Segment Start: INFORMATION SUPPLIED

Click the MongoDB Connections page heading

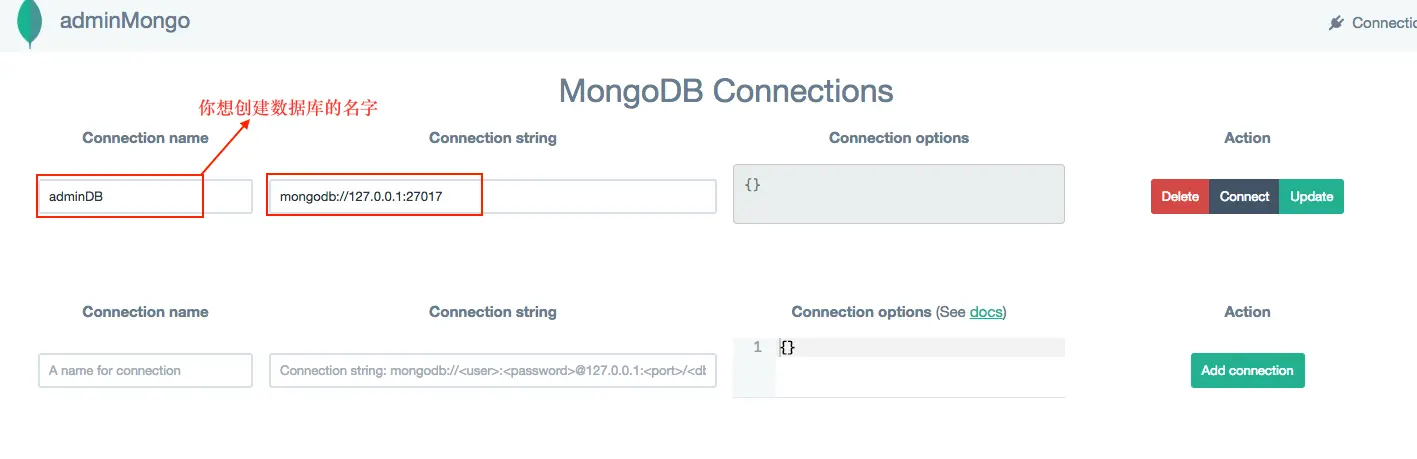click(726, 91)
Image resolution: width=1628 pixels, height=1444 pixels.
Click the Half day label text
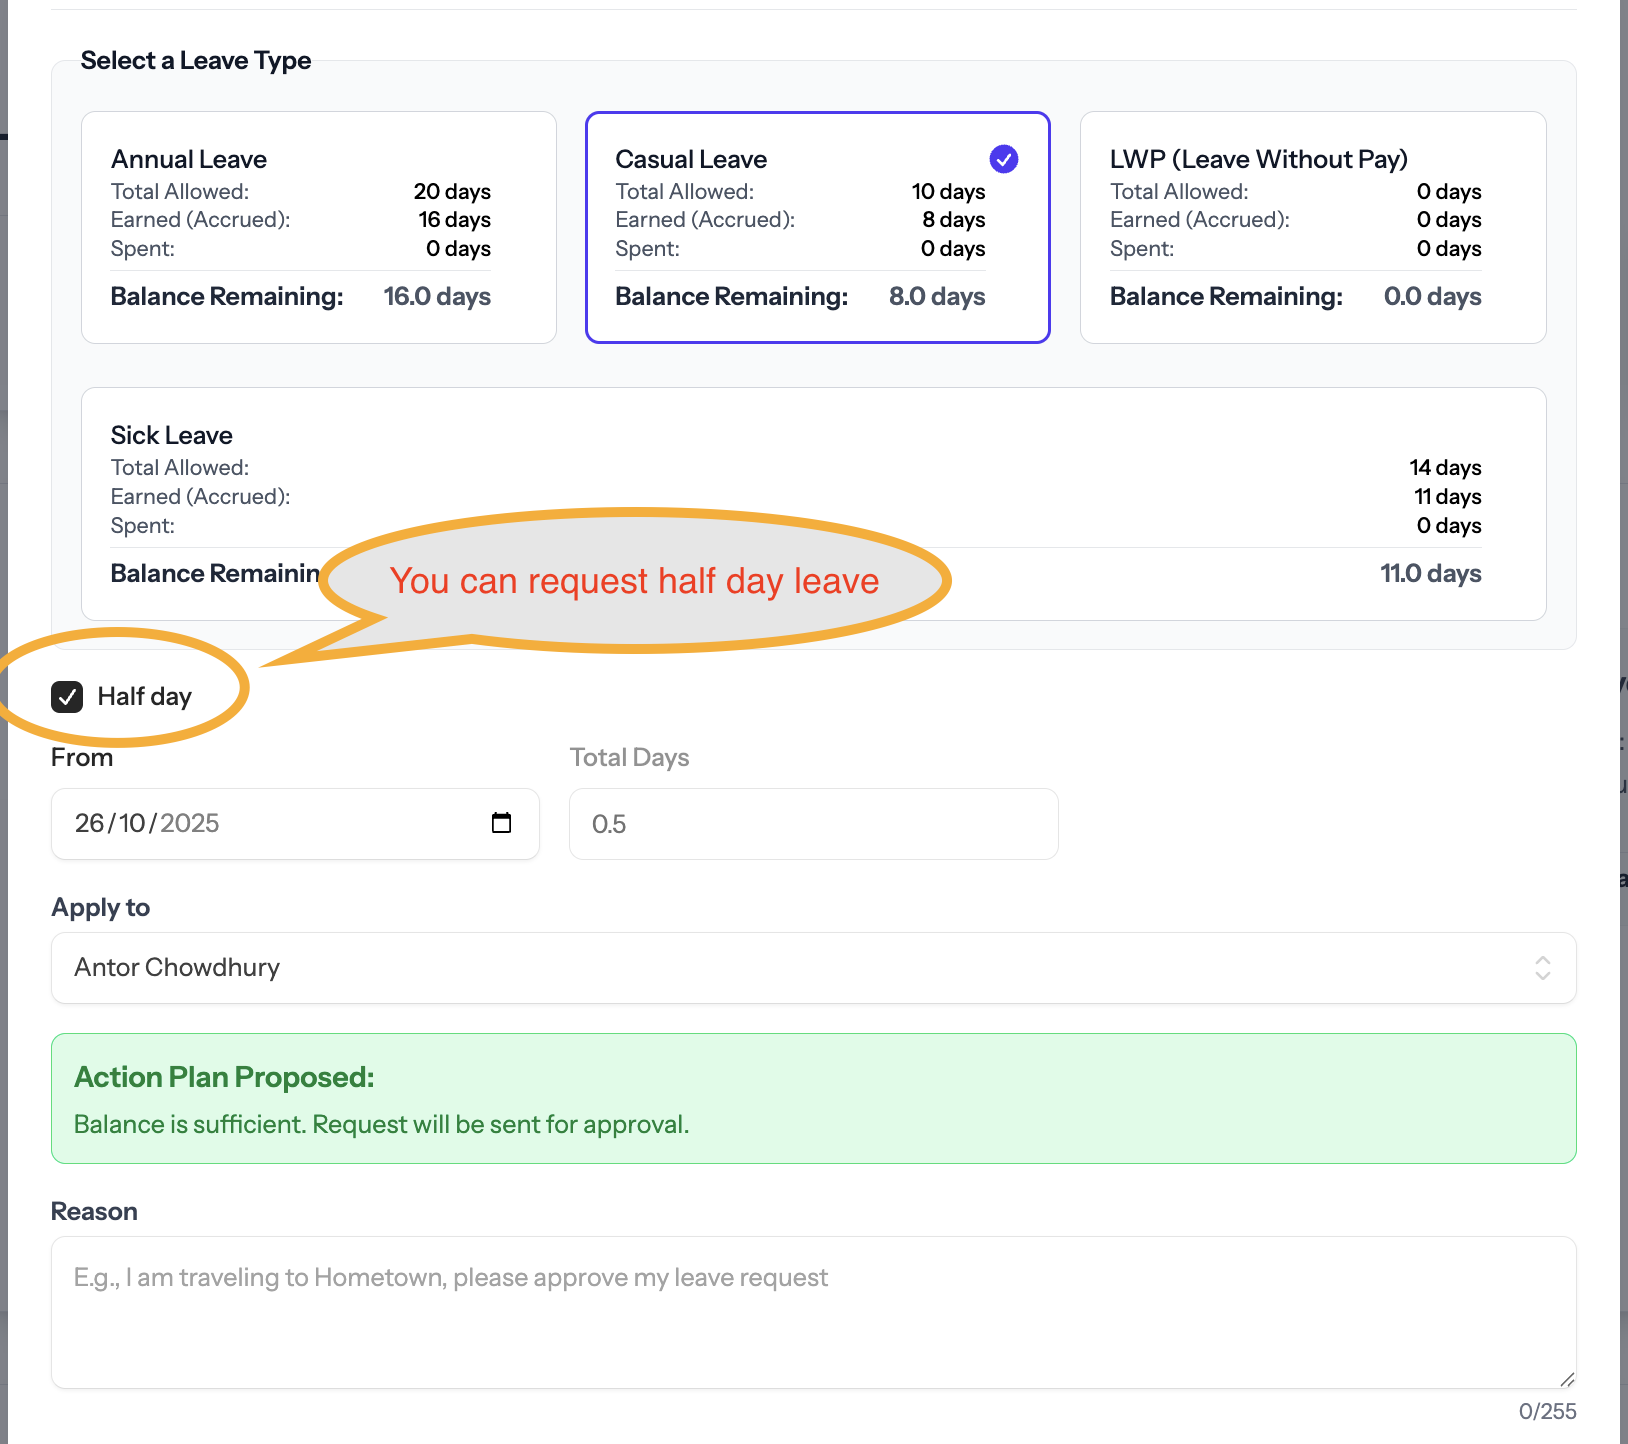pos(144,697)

Segment End: INFORMATION SUPPLIED
Segment Start: INFORMATION SUPPLIED

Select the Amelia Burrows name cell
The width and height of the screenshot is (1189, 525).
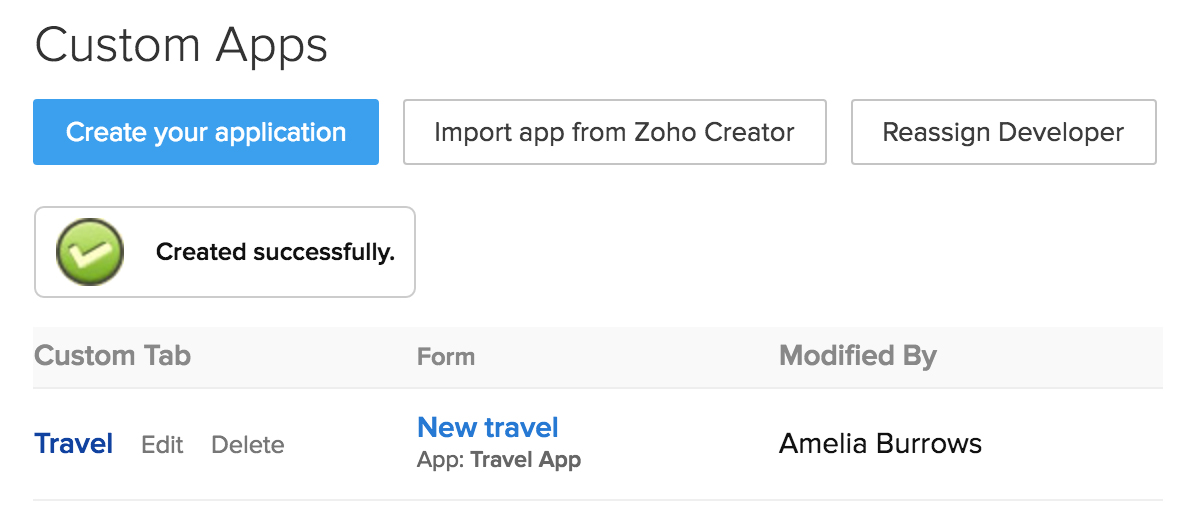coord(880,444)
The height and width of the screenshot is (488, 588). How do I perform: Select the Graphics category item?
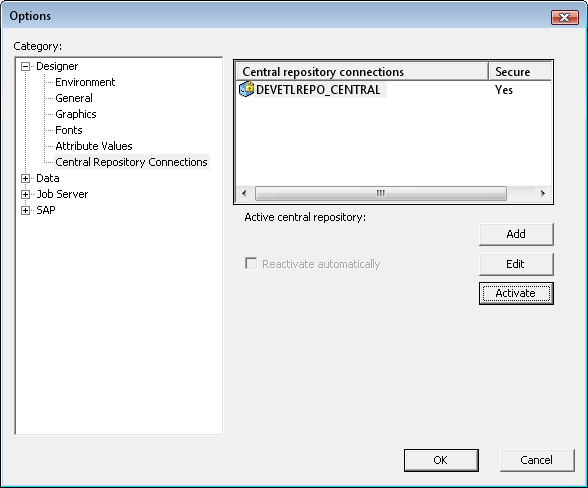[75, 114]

Segment End: INFORMATION SUPPLIED
Segment Start: INFORMATION SUPPLIED

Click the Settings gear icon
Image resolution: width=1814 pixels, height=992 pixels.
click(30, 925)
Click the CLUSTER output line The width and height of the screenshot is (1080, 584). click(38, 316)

Segment End: INFORMATION SUPPLIED

● **ASSIGNED TASK**:
Write out exactly the lines that fall from the line with "Image resolution: width=1814" to the line with "Click the CLUSTER" in the records above, keeping both ends.

● **SOLUTION TO THIS PROBLEM**:
Image resolution: width=1814 pixels, height=992 pixels.
click(30, 925)
Click the CLUSTER output line The width and height of the screenshot is (1080, 584). click(38, 316)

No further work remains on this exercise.